What is expected - Produce an exact copy of the lines from the line that contains "Where should I" to the end of the listing below.

***

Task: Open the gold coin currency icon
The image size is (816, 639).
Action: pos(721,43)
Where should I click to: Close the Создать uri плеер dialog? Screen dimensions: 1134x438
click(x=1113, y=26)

***

Solution to the exercise -
Where should I click to: Close the Создать uri плеер dialog? Screen dimensions: 1134x438
click(x=1113, y=26)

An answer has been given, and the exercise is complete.